Standley, Paul C. (Deceased)
Paul was born March 21, 1884, in Avalon, Missouri. His education began at Drury College in Springfield, Missouri, (there he published his first paper!) and continued at New Mexico State College where he earned his bachelor's and master's degrees in 1907 and 1908. He continued at his alma mater as an assistant botanist from 1908 to 1909. In 1909, he became a botanist at the U.S. National Museum where he remained until 1928. During this period he published an astonishing variety of papers, including Flora of New Mexico (1915) with Wooten, a number of families for the Flora of North America (1916-24), Flora of the District of Columbia (1919) with A. S. Hitchcock, his influential Trees and Shrubs of Mexico (1926) with over 1,700 pages, and his Flora of the Panama Canal Zone (1928).
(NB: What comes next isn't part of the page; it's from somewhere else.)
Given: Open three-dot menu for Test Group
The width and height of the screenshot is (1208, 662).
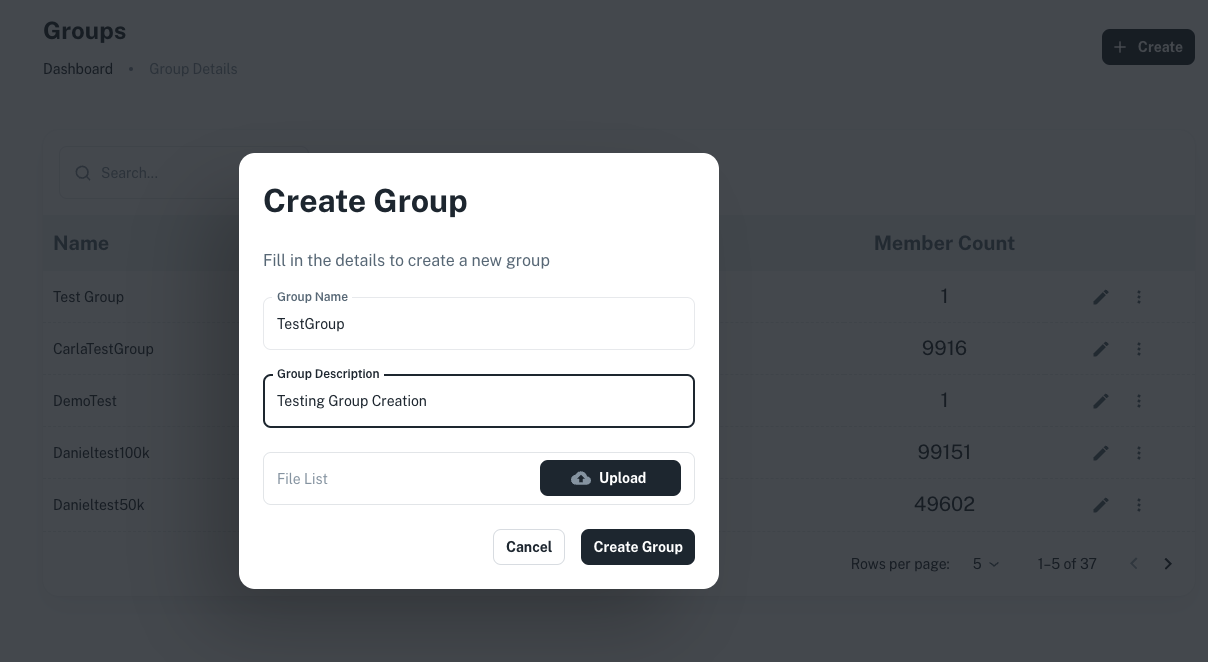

In 1928, he moved to the Field Museum in Chicago and continued producing an astonishing number of publications, such as Flora of Costa Rica (1937-40) with 1,616 pages. In 1950, he moved to the Escuela Agricola Panamericana and remained there until 1957 when he retired to Tegucigalpa, Honduras, where he continued to work until his death June 2, 1963. Stafleu and Cowan (1986) characterized him as "prolific botanist, collector and student of the New World floras, botanical explorer of Central and Western North America." He was author of 5,712 species names, including transfers, the first ones published in 1914. Three genera, Standleya Brade (1932), Standleyacanthus Leonard (1952) and Standleyanthus King and Robinson (1971), and 222 binomials were named for him, the first being Acacia standleyi Safford (1914) and the last Palicourea standleyana C. M. Taylor (1989). He was elected to the Washington Biologists' Field Club in 1915 and terminated his membership in 1930.